La manipulation et la préservation des propriétés quantiques de la matière font partie des grands défis scientifiques et technologiques du futur : La robustesse de l’information quantique et la fiabilité de son acheminement sont en effet des aspects clé dans la perspective du déploiement de réseaux numériques quantiques.

Le talon d’Achille de l’information quantique réside en son extrême fragilité : L’état d’un qubit interagissant avec un grand nombre de degrés de liberté externes a ainsi tendance à être rapidement brouillé. Ceci explique la difficulté d’intégrer un grand nombre de qubits dans les ordinateurs quantiques (chaque qubit représentant un degré de liberté externe pour les autres), mais également le problème de l’extraction de cette information, qui nécessite de coupler les qubits aux (très nombreux) degrés de liberté du monde extérieur.

En démontrant l’actuation d’un micro-fil mécanique par manipulation optique de l’état d’un atome artificiel, une équipe associant des physiciennes et des physiciens de l’Institut Néel, du CEA IRIG, de l’ENS Lyon, de l’Université de Campinas, et de l’Université de Nottingham a franchi une étape importante dans la conception d’une interface permettant de transférer de l’information quantique vers des systèmes macroscopiques.
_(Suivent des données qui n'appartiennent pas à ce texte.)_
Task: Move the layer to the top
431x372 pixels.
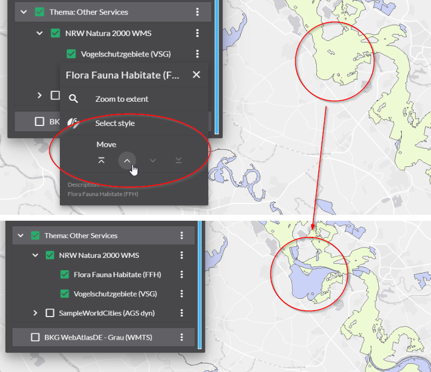Action: coord(101,160)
Le dispositif mis au point par l’équipe de chercheuses et de chercheurs consiste en un micro-fil conique semi-conducteur d’arséniure de gallium long de 18 µm, à la base duquel une boîte quantique d’arséniure d’indium est implantée, décalée par rapport à l’axe de symétrie. L’état excité de ce type de boîte quantique correspond à la formation d’une paire électron-trou, également appelée exciton. La présence de cet exciton dans la boîte quantique modifie son volume effectif, ce qui entraine une modification importante du champ de contraintes parcourant le micro-fil. La boîte se trouvant en dehors de l’axe de symétrie, ces contraintes entraînent une déflexion, qui est utilisée pour mettre en mouvement le fil. Expérimentalement, l’équipe utilise les impulsions d’un laser accordé sur la transition de la boîte quantique afin de former périodiquement ces excitons. La vibration du micro-fil résultante est détectée de manière synchrone par une technique optique ultra-sensible. Ce travail est publié dans la revue Nature Nanotechnology.

L’un des défis majeur relevé par les scientifiques pour parvenir à ces résultats tient à l’intervention de multiples degrés de liberté inhérents à la nature macroscopique du micro-fil et de son couplage à la boîte. Ainsi, l’expérience a dû être répétée un grand nombre de fois afin de moyenner ces effets, ce qui requiert un dispositif d’une extrême stabilité.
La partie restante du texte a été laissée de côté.